This Worrisome Mystery Wrapped In A Problem Wrapped In Evidence

Iam worried. Devin Nunes recused himself but now Mike Conaway, Tom Rooney and Trey Gowdy lead the Trump-Russia investigation. Now that his hands are free, Nunes can delve into a “full blown investigation” of Susan Rice’s unmasking of US persons surveilled in contact with suspected Russian agents — full blown searching for who else (campaign officials, transition members, congressmen) might have been surveilled.

Carter Page’s FISA warrant is concrete evidence of the FBI’s suspicion but he was so quickly distanced from the campaign this could easily remain an island in Trump’s sea of controversy. Or, if Fox News’ Judge Nap is ever trusted by the (p)resident ever again, a cue for Donald to rant that Obama did spy on Team Trump after all.

Jeff Sessions recused himself too but his quick actions in DoJ make him valuable to the Republican cause. Should he be a material witness or provide context to the time in question, it is unlikely Richard Burr will be convinced to allow him to openly testify before the Senate Intel Committee. Trey Gowdy will vehemently oppose his testimony, saying Sessions is far too busy trying to lock down leakers, steering that day’s hearing toward naming names.

Paul Manafort looks to have certainly laundered money for pro-Putin Ukrainians or Russia itself and to have accepted potentially illegal wire transfers. This is of course unrelated to his time on Team Trump but might bear the roots of any potential collusion he had while on the campaign. But a root is not a tree any more than an island is naturally bridged to a larger body of land — a body in this case of evidence, motive, opportunity and intent.

Manafort, Stone and Jared have all volunteered to be questioned but that will not be under oath, a fact likely to soften GOP questioning toward them and stifle Democrat’s probing. Michael Flynn has already offered testimony in exchange for immunity, which was denied allegedly because his testimony was weak. Hopefully, we will be hearing from him again before next year but I’m worried what dots we have connected thus far will only frame a mystery.


French philosopher Gabriel Marcel said a mystery was a special type of problem. Any problem, once its data has been gathered and analyzed, is subject to solution. All the pieces come together and you have your way out of a logical or ethical maze. A mystery, though, is special because once you compile your data, it all falls through. You gather it up again but are never closer to understanding, a solution or truth.

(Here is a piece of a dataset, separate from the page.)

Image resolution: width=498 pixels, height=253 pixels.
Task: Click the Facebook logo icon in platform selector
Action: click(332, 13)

This seems — at least post-2016 — to require the inquisitor to adopt one of those two positions. One of mystery, you get no truth, only the contemplation of potential truth. Some events in life are mysteries simply because we lack the tools to investigate deeply enough. Increasingly, many are not. What worries me is that those Republicans leading these investigations will forever frame them as mysteries of Russian intrigue. By this, I fear, they hope to manage our expectations for hearings and testimony, giving us so much it feels too large to contemplate and digest.

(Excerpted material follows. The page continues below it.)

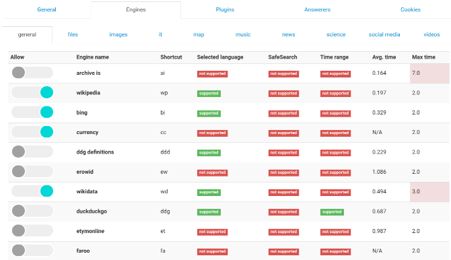Open the General preferences tab
This screenshot has width=451, height=260.
tap(46, 9)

On the back end, they will inundate us with questions isolated from their causes. Devin Nunes will turn the legality of Susan Rice’s actions into a problem needing deep contemplation, many hours and much evidence to find a solution to what has been simply stated already — Susan Rice was well within her power to unmask US persons incidentally collected by intelligence agents.

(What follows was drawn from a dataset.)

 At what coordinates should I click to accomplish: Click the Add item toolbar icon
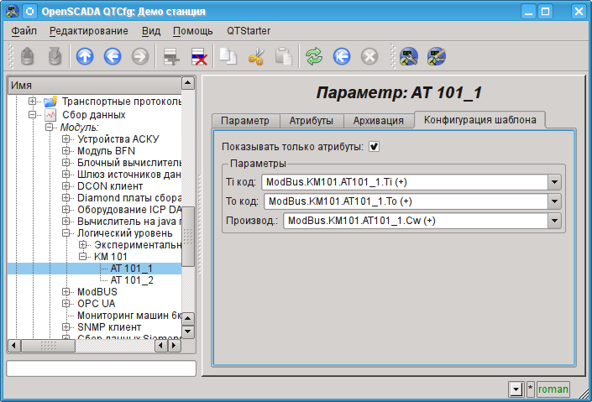171,56
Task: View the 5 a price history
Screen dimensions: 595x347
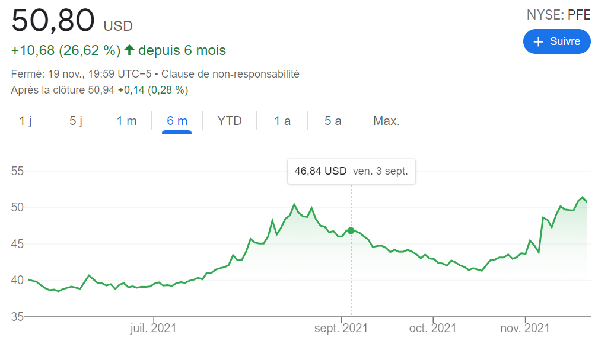Action: (x=333, y=121)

No doubt Nunes will become acutely interested if Susan Rice herself leaked Flynn’s name to the press. He is already acutely aware that anyone, perhaps himself, could be known to Obama era officials in surveillance transcripts. Trey Gowdy will tilt at those leaking windmills full time, charging at fantastic giants who he must deliver the democracy from with his lance of congressional privilege. He’ll leak whatever he needs to do so. Our focus is so easily steered by the GOP’s tantrums, we’ll find ourselves turning away from the collusion investigations to try and solve the mystery of his hypocrisy.

Mike Conaway may use his talent and time trying to parse the difference between Russian agents and Mexican pop stars, getting no closer to an answer to his ridiculous assertions but piling on deluded layers of debate. Meanwhile, the Senate Intel Committee may appear to be ever digging into layer after layer of Russian contact with the Trump campaign and transition team, using the complexity of the span of time investigated and the passage of time thereafter to continually feed our expectation of progress.

We expect deliberate speed but it might come only as side-stepping from one hearing with Comey to one with Rogers to voluntary questioning of Jared, Stone, Manafort to another hearing with Comey, completing an unbroken circle through which all the data falls. We will be left only with the rich feeling of having all our questions asked.

This White House has one measure by which they judge their efforts — they think they’re smarter than everyone else. It existed in Congress already and those committee chairs most infected got an energy boost last November. It is the current bridge between the separation of powers. Senators inspecting its framework find themselves consistently at a loss of how to turn their convictions into action — and I mean McCain and Graham.

Their voices are welcome by the resistance because they, alone, seem willing to see this administration as a problem. But they’re lost in the mystery as to why their party and voting base don’t listen. And we’re lost anew in solving the problem of believing words that fail.